--- RECORDS SUPPLIED ---

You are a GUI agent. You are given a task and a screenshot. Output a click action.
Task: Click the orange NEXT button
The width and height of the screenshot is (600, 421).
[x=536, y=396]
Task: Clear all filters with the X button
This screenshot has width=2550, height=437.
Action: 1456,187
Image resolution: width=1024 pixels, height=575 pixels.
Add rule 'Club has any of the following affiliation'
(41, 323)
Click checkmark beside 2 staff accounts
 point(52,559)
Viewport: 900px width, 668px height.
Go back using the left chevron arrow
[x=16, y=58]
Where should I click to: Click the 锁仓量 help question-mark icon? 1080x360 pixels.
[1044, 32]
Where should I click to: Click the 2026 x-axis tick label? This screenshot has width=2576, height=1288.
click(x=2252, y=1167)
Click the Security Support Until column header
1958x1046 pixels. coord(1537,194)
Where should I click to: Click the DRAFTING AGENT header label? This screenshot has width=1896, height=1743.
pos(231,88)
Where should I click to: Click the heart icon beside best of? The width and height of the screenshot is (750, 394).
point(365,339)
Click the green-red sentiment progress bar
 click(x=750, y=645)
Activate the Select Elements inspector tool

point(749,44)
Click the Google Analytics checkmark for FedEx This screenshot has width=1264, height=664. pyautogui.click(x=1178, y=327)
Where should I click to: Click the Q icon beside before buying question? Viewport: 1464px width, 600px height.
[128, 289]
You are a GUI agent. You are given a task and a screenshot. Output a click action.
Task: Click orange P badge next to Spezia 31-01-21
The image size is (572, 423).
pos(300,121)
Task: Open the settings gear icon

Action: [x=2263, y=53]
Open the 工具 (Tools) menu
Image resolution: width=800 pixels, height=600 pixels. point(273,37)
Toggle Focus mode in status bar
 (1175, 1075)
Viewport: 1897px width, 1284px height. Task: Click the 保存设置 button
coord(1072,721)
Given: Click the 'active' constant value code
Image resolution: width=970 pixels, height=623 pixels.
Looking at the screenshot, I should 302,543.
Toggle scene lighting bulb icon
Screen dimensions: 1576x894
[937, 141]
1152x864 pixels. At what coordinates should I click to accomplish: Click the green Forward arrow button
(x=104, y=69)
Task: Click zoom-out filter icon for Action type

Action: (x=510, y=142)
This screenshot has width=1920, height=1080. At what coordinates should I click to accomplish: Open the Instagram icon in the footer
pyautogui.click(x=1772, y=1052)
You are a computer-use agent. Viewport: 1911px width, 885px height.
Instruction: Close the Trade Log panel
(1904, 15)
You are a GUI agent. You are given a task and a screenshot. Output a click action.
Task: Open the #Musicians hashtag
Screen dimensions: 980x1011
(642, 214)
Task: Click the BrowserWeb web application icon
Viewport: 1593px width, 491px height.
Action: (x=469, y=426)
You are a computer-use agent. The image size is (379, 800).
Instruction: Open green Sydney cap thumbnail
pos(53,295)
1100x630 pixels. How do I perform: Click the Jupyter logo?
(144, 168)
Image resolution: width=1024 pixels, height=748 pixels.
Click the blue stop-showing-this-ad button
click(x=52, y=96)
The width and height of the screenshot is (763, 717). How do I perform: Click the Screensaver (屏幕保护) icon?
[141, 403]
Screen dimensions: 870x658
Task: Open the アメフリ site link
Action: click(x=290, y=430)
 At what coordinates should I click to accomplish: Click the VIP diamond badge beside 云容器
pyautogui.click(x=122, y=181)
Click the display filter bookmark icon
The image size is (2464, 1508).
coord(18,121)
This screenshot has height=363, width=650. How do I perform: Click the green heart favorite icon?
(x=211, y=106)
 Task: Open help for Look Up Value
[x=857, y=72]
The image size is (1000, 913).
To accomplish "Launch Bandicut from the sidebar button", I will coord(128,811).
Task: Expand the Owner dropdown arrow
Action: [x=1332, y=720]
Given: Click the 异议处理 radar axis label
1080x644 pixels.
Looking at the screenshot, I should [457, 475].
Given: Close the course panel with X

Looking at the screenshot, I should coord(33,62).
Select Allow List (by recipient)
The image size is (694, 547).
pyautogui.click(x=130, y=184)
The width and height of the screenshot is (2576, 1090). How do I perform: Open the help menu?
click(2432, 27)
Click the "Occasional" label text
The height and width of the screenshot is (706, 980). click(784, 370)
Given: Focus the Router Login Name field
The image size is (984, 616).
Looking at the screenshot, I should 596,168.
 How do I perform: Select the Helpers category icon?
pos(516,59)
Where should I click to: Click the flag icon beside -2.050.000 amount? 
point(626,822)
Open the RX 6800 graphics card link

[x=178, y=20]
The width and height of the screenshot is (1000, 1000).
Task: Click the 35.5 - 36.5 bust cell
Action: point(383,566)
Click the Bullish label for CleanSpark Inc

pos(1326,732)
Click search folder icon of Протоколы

---

Turn the material into a numbered list, beginning at the line that contains "Given: Click the 异议处理 radar axis label" and stopping after the last line of the material, with blank lines left out.

EXERCISE SOLUTION =>
1. Given: Click the 异议处理 radar axis label
2. 1080x644 pixels.
3. Looking at the screenshot, I should [457, 475].
4. Given: Close the course panel with X
5. Looking at the screenshot, I should coord(33,62).
6. Select Allow List (by recipient)
7. The image size is (694, 547).
8. pyautogui.click(x=130, y=184)
9. The width and height of the screenshot is (2576, 1090). How do I perform: Open the help menu?
10. click(2432, 27)
11. Click the "Occasional" label text
12. The height and width of the screenshot is (706, 980). click(784, 370)
13. Given: Focus the Router Login Name field
14. The image size is (984, 616).
15. Looking at the screenshot, I should 596,168.
16.  How do I perform: Select the Helpers category icon?
17. pos(516,59)
18. Where should I click to: Click the flag icon beside -2.050.000 amount? 
19. point(626,822)
20. Open the RX 6800 graphics card link
21. [x=178, y=20]
22. The width and height of the screenshot is (1000, 1000).
23. Task: Click the 35.5 - 36.5 bust cell
24. Action: point(383,566)
25. Click the Bullish label for CleanSpark Inc
26. pos(1326,732)
27. Click search folder icon of Протоколы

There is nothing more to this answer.